Thursday, May 19, 2011

something right.

Few things in life surprise me. Yes, I love surprise parties and I always appreciate a good "ta-da!" moment, but let's face it - it's hard to really shock and awe me at this point. I've most likely bought the shirt and seen the show, yada yada. But just when people had become all too predictable, the tables turned and some baggage shifted in flight.

Insert Metro Schools and 160 unruly 8th graders. It is no secret that this is my first year teaching. I have made several rookie mistakes and there have been days when I about lost my S on a student - that time I told a kid to tuck his shirt in and he called me a whore, or that time when I confronted a girl about her "F List" she had created and she told me flatly, "I will probably only do half of them"... that's enough, you see the trend. Honestly, the stories continue to shock me and I've been here all year. Anyways, so through all of this I have had the responsibility of actually teaching them something, including how to write a proper essay, on which they were given a huge assessment earlier this year. I taught them everything I knew, as well as I knew how and prayed for the best. I got the writing scores back this week and about lost it when I saw the numbers. It was a miracle, that's all I kept thinking as I looked at all the 4's and 5's (6 is the highest) next to all the names of my kids. Turns out, my kids have some of the highest scores in the district, and I shan't bore you with statistics but let me tell you, they are nothing short of a miracle. Just when I was wondering if I had made any impact on these kids, I realize that I did something right. My kids are just excited because I'm making cookies tomorrow.

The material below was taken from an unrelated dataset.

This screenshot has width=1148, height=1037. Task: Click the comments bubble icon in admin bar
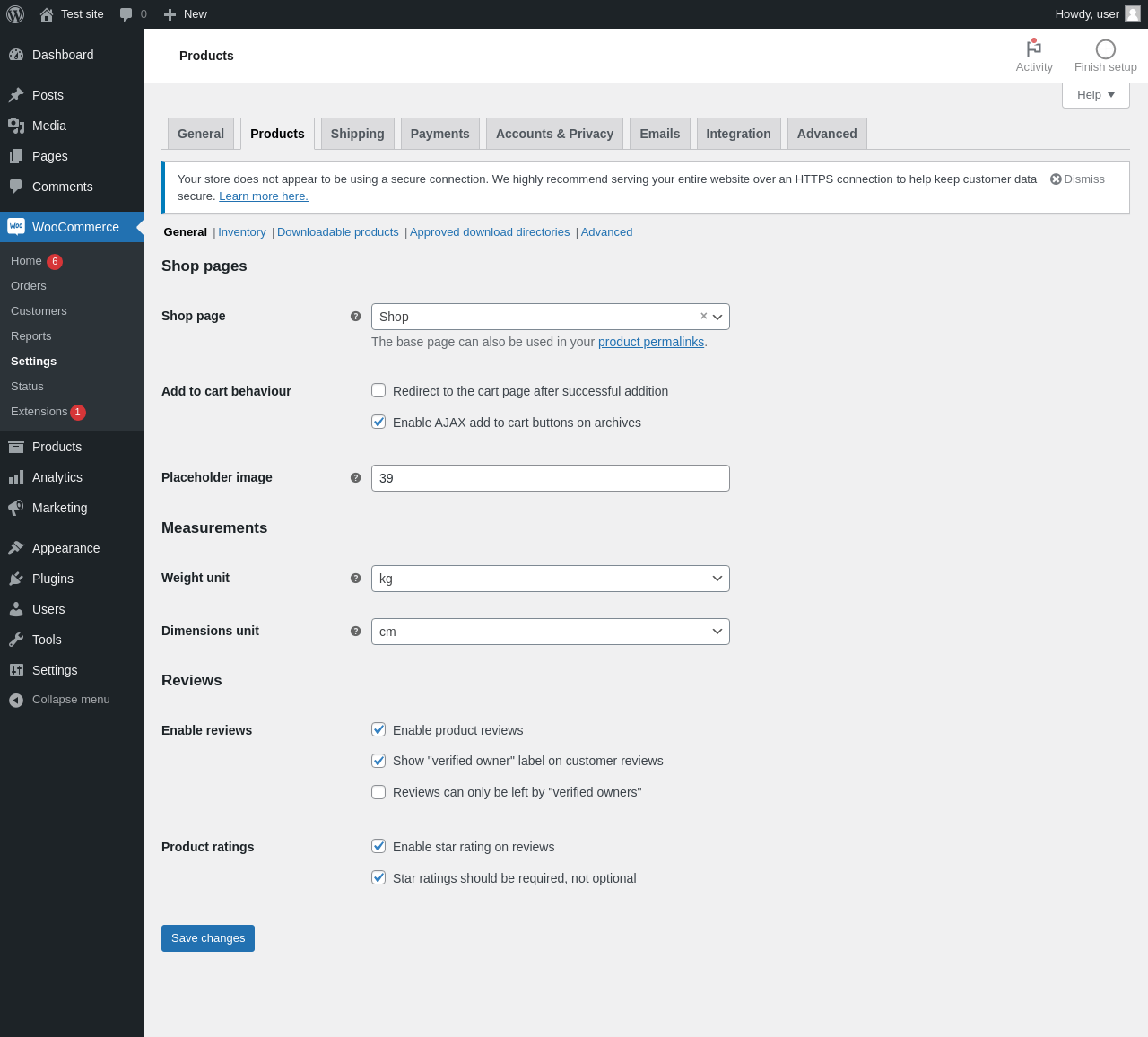(126, 14)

Now insert a certain boy that has become apart of my recent, well and not so recent, life. It is a fact that timing is everything, and after communication and miscommunication we're just us, and it's just fine. Some people just have that hold on you, and you can't fight the feeling anymore. You're welcome for that classic rock reference. At the end of the day what's important is that you treat people well, that you love people for who they are and how you are when you're with them. For the lack of a better phrase, he's my brandy alexander. Sometimes a girl has to accept the surprises as they come and just roll with it. That's what keeps life interesting, right?

Oh, and I had my first spray tan experience yesterday. The tan lines are surprising, but wow, that's another conversation for another day.

XO

Wednesday, May 4, 2011

Stripper pole?

So it's getting to be about that time when less is more when it comes to clothing and more time is spent in swim attire than in tights. Ah, summer. Trust, I am counting down to the minute that I can sleep in until 8 and frolic all day, not to return to madison middle school and all these rude/smelly eighth graders for a couple months.

Now being a 20-something girl I of course want to be summer ready, so I decided to mix it up a bit in the fitness department and try Pure Barre. Inital reactions from the males in my life have included - "What kind of bar is this?" and "Stripper pole class?" and even an encouraging, "The pole can be tough." I have to admit, after taking out a small loan to pay for the 30 day unlimited package and special socks ($13 to be exact), I was pretty nervous to actually attend a class. Afterall, I had to buy special socks just to step in the studio.

So yesterday I went into the class with determination to dominate - I believe my exact wording was "Let's rock this B" - so I was feeling pretty good for the first 8 minutes or so during warm-ups and arms. I was keeping up with Kat Von D in front, my toes were pointed as they should be, and I was one with the small ball that I had to keep placed tightly between my inner thighs. Yes, I said inner thighs, and yes, I counted it a major accomplishment that I didn't let that sucker loose at all during class one! Next thing I knew it was time to do leg and bun work on the barre. Now I was initially excited to reconnect with my childhood ballerina self, sans pink tutu, but I quickly changed my tune when I could no longer feel anything other than every muscle in my body shaking from fatigue. After some stretches one could only relate to tantric sex, the class was over. I was exhausted.

Today I can barely feel my arms and have suddenly become acutely aware of every back muscle I possess. I kind of love it. A love/hate relationship this may be, pure barre and I. It's 30 days - anything can happen.

Tuesday, May 3, 2011

Oh boo.

So a famous blonde once said that a smart girl kisses but doesn't love and leaves before she is left. I don't guess I'm as smart as I originally thought.